----- READING PASSAGE

Although Paul never instructed the believers to take up arms against Rome or reject Rome’s governing authority, he instructed them to do something far more powerful—he admonished them to not conform to the culture around them. Paul knew that that would be enough to bring the wrath of Rome down on their heads. But it would also demonstrate that their commitment to being faithful followers of Christ was more important to them than their comfort and safety, or being accepted by their family and friends. Paul was saying that the most powerful thing they could do was to be unusual, unique, and unconventional—it was to Be A Revolutionary!

Text Analysis

            1Therefore, I urge you, brothers and sisters, in view of God’s mercy, to offer your bodies as a living sacrifice, holy and pleasing to God—this is your true and proper worship.

            What do you notice in v. 1 that sticks out to you? Be careful not to read over it too quickly or you might miss its significance. I want you to notice what Paul is not instructing his audience to do. Paul is not asking his audience to die for God as the ultimate sacrifice in order to please Him. Instead, what Paul is asking his audience and by extension all of us to do is to offer their bodies as “living sacrifices” to God. In other words, Paul doesn’t require anyone to die for God even though that would be the reality for many Christians in the first century as it has been for countless Christians since then. Paul did require all of them and all of us to live for God. Our faithful and obedient daily lives are intended to by the sacrifice we offer to God. However, not just any sacrifice is acceptable to God.

            Remember that Paul is writing to a largely Jewish audience so they would have been intimately familiar with the Jewish sacrificial system. According to the Law, the sacrificial system required the sacrifice of animals as part of its religious rituals. The type of ritual dictated the type of animal to be used. However, regardless of animal type, the overarching requirement was that the sacrificial animal was to be without blemish or defect—they were supposed to be physically perfect (Ex. 12:5, Deut. 17:1, Lev. 22:24). When the appropriate sacrifice is offered, the Old Testament describes it as “pleasing” to God. It is likely that Paul’s audience understood that this is what Paul meant by referring to a living sacrifice as “holy and pleasing to God.”

            In short, our daily lives of holiness are supposed to be the sacrifice offered to God that pleases Him. Jesus’ death and resurrection made it possible for our lives to be holy in the first place. Do you understand what we are doing when our lives reflect the holiness of being faithful followers of Christ? We are giving back to God the gift of holiness that He made possible for us through Jesus. When our lives reflect that holiness, we are saying “thank you;” we are worshipping God! Consider Paul’s description of worship in relation to what we traditionally understand worship to be.

We traditionally understand worship to be that thing Christians do on Sundays. However, imagine how many people are sitting in church every week thinking they are worshipping God while refusing to relinquish the sins in their lives. How many are immersed in sexual immorality, deceit, greed, drug or alcohol abuse, selfishness, or any number of other unconfessed sins? Paul’s not saying that we must be without sin in order to be holy and pleasing to God. We just can’t pretend we are holy while being polluted by our sins. We have a means to deal with our own sins—confession and repentance. Through confession and repentance we are once again in right relationship with God and our lives are again a reflection of holiness that is pleasing to God.

----------
----- DATA PROVIDED

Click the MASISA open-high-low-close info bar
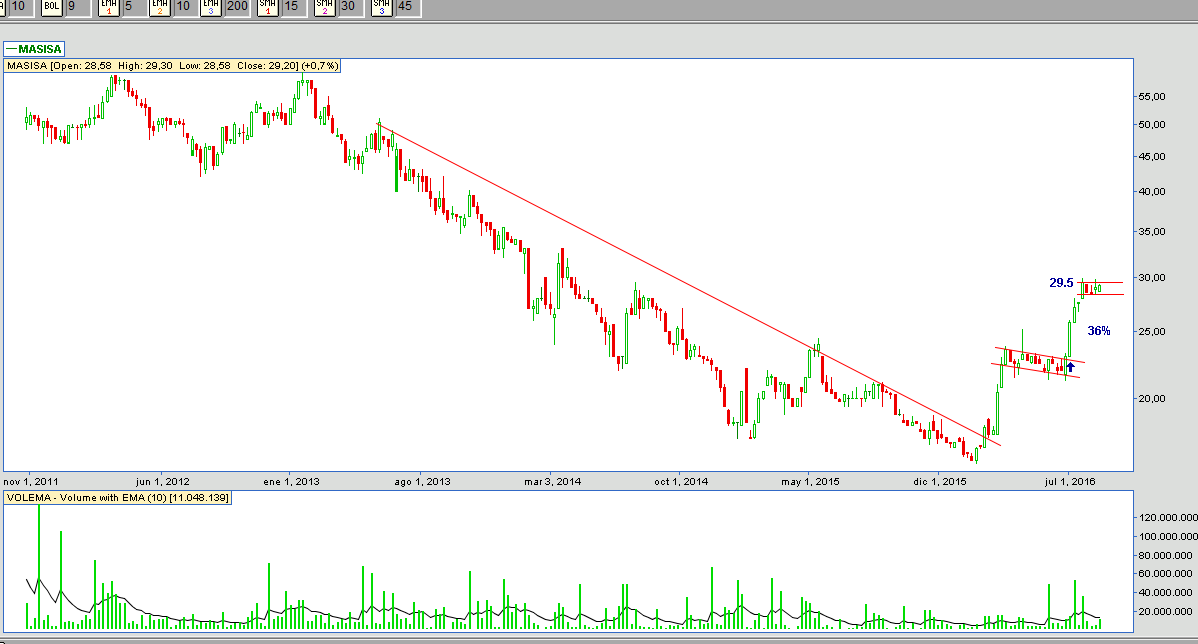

----------

◆ TASKS FOR THIS EXERCISE ◆
1 - In the passage on living sacrifices, what was the overarching requirement for any sacrificial animal?
2 - Output the passage on living sacrifices from "What do you" to "acceptable to God.".

◆ ANSWERS PER TASK ◆
1 - It had to be without blemish or defect, physically perfect.

2 -
What do you notice in v. 1 that sticks out to you? Be careful not to read over it too quickly or you might miss its significance. I want you to notice what Paul is not instructing his audience to do. Paul is not asking his audience to die for God as the ultimate sacrifice in order to please Him. Instead, what Paul is asking his audience and by extension all of us to do is to offer their bodies as “living sacrifices” to God. In other words, Paul doesn’t require anyone to die for God even though that would be the reality for many Christians in the first century as it has been for countless Christians since then. Paul did require all of them and all of us to live for God. Our faithful and obedient daily lives are intended to by the sacrifice we offer to God. However, not just any sacrifice is acceptable to God.